Joe Alessandroni has his finger on the pulse when it comes to spirits, cocktails and glamorous bars
What’s a spirit evangelist, we ask Joe Alessandroni five minutes after we meet. It’s a legitimate question. Apart from a more glamorous title as creative director of Crafty, the team responsible for Proof & Co’s group of venue, Alessandroni also wears the hat of said ‘spirit evangelist’.
“Mostly it entails a lot of research and development,” he answers. “So we come up with everything from the concept to the beverage menu, to coordinating with the designers on the layout and equipment. We kind of coordinate the whole project together and help build bars that are then ready to be passed off to talented bar teams. We give them the tools they need to succeed.”
But it’s not all R&D for the 39-yearold, who started in the business more than 15 years ago as a bartender in the US and worked his way up to a long string of accolades. Alessandroni still likes to get behind the bar, and makes an effort to do so once a week at Junior, the intimate 12-seater pocket bar on Cook Street in Tanjong Pagar.
The bulk of his time, however, is taken up with overseeing projects and concept development for clients, such as Manhattan, which recently raced up the rankings to become the world’s number 3 bar, according to The World’s
50 Best Bars. Then there is the muchtalked-about reinvention of the Raffles Sling for the newly relaunched Long Bar at the Raffles Hotel, and work on the rest of the property’s watering holes. Alongside, Alessandroni is also busy with Jerry, “a pretty comprehensive online beverage training platform that’s covering everything from spirits knowledge to cocktail operations and leadership and sort of back of the house stuff.”

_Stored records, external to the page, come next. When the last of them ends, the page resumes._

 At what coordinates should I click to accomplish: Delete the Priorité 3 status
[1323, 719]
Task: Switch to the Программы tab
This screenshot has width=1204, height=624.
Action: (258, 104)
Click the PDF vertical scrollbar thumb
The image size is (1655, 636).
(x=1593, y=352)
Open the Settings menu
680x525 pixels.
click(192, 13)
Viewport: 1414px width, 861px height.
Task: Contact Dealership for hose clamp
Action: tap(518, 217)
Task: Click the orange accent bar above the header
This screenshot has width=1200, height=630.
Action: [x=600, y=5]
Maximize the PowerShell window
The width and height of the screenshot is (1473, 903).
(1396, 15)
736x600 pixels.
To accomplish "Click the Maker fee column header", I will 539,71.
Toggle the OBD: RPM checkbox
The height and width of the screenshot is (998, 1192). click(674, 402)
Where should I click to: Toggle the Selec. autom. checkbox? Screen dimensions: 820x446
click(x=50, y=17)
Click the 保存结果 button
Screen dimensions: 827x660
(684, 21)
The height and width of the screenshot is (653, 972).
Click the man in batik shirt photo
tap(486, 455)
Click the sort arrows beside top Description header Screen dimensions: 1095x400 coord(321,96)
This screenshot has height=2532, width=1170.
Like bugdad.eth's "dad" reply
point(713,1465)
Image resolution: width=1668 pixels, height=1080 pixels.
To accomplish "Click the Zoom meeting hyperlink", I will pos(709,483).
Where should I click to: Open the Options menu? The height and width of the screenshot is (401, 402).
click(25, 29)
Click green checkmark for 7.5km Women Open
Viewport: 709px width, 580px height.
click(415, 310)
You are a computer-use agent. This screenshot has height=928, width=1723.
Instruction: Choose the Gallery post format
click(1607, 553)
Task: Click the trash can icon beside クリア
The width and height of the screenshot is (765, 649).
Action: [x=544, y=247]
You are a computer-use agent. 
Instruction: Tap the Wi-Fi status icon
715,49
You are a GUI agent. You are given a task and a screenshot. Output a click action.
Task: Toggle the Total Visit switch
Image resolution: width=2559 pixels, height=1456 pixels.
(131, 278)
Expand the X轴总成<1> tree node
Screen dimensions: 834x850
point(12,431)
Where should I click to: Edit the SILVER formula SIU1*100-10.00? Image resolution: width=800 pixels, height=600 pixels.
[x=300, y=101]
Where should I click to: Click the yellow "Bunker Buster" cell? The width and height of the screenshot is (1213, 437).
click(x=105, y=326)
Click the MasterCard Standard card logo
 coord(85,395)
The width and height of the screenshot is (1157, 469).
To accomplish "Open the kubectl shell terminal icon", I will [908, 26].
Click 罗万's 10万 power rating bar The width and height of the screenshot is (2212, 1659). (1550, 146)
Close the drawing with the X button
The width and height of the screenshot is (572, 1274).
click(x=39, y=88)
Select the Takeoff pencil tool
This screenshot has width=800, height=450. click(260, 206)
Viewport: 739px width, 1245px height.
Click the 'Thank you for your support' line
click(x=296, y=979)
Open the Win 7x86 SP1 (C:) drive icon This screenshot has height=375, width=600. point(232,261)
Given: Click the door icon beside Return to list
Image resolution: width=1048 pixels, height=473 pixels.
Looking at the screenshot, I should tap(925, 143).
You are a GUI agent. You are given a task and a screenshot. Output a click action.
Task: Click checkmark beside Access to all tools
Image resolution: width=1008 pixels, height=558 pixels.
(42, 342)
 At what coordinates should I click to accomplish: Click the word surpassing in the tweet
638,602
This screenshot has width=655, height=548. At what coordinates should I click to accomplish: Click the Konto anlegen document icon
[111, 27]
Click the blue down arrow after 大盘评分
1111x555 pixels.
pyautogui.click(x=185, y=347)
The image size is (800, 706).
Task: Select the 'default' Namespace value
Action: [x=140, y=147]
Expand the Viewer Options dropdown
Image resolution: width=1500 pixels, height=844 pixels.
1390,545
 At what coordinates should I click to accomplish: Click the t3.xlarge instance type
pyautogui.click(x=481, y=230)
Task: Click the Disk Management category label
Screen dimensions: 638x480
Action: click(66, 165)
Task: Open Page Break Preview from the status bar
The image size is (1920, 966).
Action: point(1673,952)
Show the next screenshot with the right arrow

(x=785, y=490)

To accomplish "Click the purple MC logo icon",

It is plenty to keep one busy, but he managed to squeeze in some time for a quick catch up.
Tell us about your work with Long Bar.
Most of the time what we’re really looking to do with the concept is to create a context for why people should be there. Usually when you’re starting from scratch, that’s one of the biggest challenges— creating a sense of place, a feeling. It is not often you get a bar that already has a history and a sense of place and tradition. That I got to be a part of that with this project and sort of help bring it into the modern age of bars is really really cool, kind of a once-in-a-lifetime experience.
What’s the most challenging bit about being a spirit evangelist?
Knowing when to let go. We work behind the scenes and we’re there to help set people up for success. But ultimately these bars will become great bars when somebody is there everyday putting their heart and soul into it, putting their personality into it. It’s not ours to run.
Do you miss having a bar of your own?
Occasionally. But I don’t miss the 4am closing time. I now have the best of both worlds where I stay involved with talented industry people, I get to work on exciting new concepts and see them come to life—but I am not the guy that gets called at 2am when the dishwasher breaks.
So what’s your favourite cocktail now?
Tommy’s Margarita, which is simply good tequila, fresh lime and agave nectar. It really highlights the difference between different tequilas. It’s simple, but it’s all about the execution and getting the balance just right. And everyone is going to taste a bit different, because the balance of the tequila is going to come out in different ways.
What’s the most exotic spirit in your portfolio right now?
The most exotic is probably some of the raicilla we carry. Raicilla is a lesser known cousin to mezcal and tequila. It’s made with wild grown agaves and really rustic production methods. So you get some really wild flavours that you don’t see so often in the spirits world. We bring in a few of them, including La Venenosa Raicilla Sierre del Tigre, which smells like blue cheese and tastes like chocolatecovered cherries. It’s richer in complexity, it’s funky, it’s just not something you taste everyday… You drink it mostly neat; it’s kind of a sipping spirit.
What’s your pet peeve when you walk into a bar?
Clutter, dirty glassware that hasn’t been cleared. Maybe I notice things that other people don’t see, but to me, all those things take away from the experience.
What do you score top marks for?
Consistency. What really sets a great bar apart from a good one is being able to deliver that same guest experience over and over. There are a lot of places where you go one time, you come back and it’s not as good as you remembered it somehow.
Being able to create that consistent experience means that you’re constantly improving. For somebody to get the same satisfaction from the same experience means that you’re constantly improving. It’s a real achievement to create a place that your guests can return to and always feel like they want to come back again—because there are a lot of choices out there.
What’s most underated in a bar?
The lighting and music. You often don’t notice it when it’s good, it’s only when it’s off that it bothers you for one reason or another. But getting the lighting absolutely right can really set the tone and cover up other gritty bits… I’ve been in some great bars around the world, that in the full light of day are actually quite rough around the edges.
But if you get the lighting just right, it makes people feel good, it makes them comfortable and relaxed. It makes them feel sexy. If you get the lighting just right, any room can be pretty elegant and feel comfortable.
Your own bars and the bars you’ve worked on not withstanding, name one bar that has consistently delivered that great experience for you.
Employees Only. Every time I walk in the door, there’s good energy, the staff is happy, the staff is engaged, and it just has a certain vibe to it.